Personal information
- Full name: Chico Faria Camará Lamba
- Date of birth: 10 March 2003 (age 23)
- Place of birth: Bissau, Guinea-Bissau
- Height: 1.89 m (6 ft 2 in)
- Position: Centre-back

Team information
- Current team: Saint-Étienne
- Number: 15

Youth career
- 2013–2014: CF Benfica
- 2014–2020: Sporting CP

Senior career*
- Years: Team / Apps / (Gls)
- 2020–2024: Sporting CP B / 62 / (3)
- 2022–2024: Sporting CP / 1 / (0)
- 2024–2025: Arouca / 26 / (1)
- 2025–: Saint-Étienne / 14 / (0)

International career^{‡}
- 2018: Portugal U16 / 1 / (0)
- 2021: Portugal U18 / 2 / (0)
- 2021–2022: Portugal U19 / 8 / (1)
- 2024–2025: Portugal U21 / 5 / (0)

= Chico Lamba =

Portuguese footballer

Chico Faria Camará Lamba (born 10 March 2003) is a professional footballer who plays as a centre-back for club Saint-Étienne. Born in Guinea-Bissau, he is a youth international for Portugal.

==Club career==
Lamba is a youth product of CF Benfica, and moved to Sporting CP's youth academy at the age of 10 in 2014. In October 2020, he was integrated with Sporting CP B. In the summer of 2022, he started training with the senior team of Sporting. On 7 July 2022, he extended his contract with the club until 2024. He made his professional debut with Sporting as a half-time substitute in a 3–1 Primeira Liga win over Casa Pia on 22 October 2022.

On 12 June 2024, it was announced that Lamba would join Primeira Liga side Arouca on a permanent deal on 1 July, signing a three-year contract.
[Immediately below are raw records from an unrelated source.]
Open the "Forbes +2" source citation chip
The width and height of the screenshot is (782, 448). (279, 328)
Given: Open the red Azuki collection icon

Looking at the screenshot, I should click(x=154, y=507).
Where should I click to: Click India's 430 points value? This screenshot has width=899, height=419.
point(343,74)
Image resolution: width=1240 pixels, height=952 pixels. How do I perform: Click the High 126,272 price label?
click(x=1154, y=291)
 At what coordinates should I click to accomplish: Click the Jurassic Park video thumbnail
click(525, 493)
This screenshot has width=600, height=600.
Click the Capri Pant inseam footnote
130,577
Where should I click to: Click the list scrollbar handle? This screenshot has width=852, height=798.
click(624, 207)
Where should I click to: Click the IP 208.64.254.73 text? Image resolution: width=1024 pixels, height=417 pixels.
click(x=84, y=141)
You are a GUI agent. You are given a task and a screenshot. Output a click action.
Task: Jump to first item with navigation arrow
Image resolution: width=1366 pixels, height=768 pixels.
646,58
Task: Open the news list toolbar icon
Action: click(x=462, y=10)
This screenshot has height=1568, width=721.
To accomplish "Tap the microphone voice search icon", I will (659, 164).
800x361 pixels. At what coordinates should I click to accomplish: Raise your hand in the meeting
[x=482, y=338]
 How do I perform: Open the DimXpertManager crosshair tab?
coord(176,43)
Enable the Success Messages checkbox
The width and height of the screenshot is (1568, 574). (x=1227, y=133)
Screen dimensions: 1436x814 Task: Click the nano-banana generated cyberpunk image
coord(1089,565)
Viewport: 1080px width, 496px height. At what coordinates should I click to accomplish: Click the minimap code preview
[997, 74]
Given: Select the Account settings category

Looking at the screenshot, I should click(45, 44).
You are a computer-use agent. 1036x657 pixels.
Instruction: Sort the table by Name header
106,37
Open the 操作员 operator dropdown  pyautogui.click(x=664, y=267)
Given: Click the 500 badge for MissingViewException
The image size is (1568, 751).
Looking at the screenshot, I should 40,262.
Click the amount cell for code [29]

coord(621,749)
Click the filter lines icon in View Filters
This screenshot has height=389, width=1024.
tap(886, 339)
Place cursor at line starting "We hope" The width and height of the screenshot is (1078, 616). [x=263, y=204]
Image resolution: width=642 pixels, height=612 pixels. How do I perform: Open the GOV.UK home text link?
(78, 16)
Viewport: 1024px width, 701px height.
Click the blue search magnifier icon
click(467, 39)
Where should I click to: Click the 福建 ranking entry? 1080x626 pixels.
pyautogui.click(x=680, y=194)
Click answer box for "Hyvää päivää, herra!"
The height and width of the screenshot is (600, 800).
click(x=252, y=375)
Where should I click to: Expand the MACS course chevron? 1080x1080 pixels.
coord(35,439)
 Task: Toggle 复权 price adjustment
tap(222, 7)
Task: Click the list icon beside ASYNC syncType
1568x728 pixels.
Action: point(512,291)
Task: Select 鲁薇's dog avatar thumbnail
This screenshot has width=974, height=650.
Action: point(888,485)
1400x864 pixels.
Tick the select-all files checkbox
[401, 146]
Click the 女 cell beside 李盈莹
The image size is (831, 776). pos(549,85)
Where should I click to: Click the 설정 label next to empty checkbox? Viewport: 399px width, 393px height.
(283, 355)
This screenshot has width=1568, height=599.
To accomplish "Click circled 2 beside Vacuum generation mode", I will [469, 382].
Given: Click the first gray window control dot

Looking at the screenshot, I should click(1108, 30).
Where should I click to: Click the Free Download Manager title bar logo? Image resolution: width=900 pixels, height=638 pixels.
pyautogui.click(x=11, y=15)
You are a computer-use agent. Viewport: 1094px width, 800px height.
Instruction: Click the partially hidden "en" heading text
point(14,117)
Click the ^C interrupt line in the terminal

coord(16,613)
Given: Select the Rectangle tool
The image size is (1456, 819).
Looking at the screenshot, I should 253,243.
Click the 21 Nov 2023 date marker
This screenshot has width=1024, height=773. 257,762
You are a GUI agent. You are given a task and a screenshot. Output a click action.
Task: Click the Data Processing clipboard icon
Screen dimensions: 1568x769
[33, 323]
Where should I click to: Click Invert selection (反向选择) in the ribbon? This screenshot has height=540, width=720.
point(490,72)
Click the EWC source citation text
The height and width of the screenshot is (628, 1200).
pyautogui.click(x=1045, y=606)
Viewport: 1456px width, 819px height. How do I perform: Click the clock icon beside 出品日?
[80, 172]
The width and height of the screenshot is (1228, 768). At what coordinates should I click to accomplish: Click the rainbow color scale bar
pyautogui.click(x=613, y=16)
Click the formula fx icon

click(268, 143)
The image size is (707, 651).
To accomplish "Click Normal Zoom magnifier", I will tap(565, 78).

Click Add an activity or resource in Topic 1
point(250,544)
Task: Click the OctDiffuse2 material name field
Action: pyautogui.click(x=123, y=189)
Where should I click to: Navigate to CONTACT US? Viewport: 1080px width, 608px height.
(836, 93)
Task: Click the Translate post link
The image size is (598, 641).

On 7 July 2025, Lamba signed a four-year contract with Saint-Étienne in French Ligue 2.

==International career==
Lamba was born in Guinea-Bissau and moved to Portugal at a young age, and holds dual citizenship. He is a youth international for Portugal. He was the starting centre-back for Portugal at the 2025 UEFA European Under-21 Championship, where they reached quarterfinals.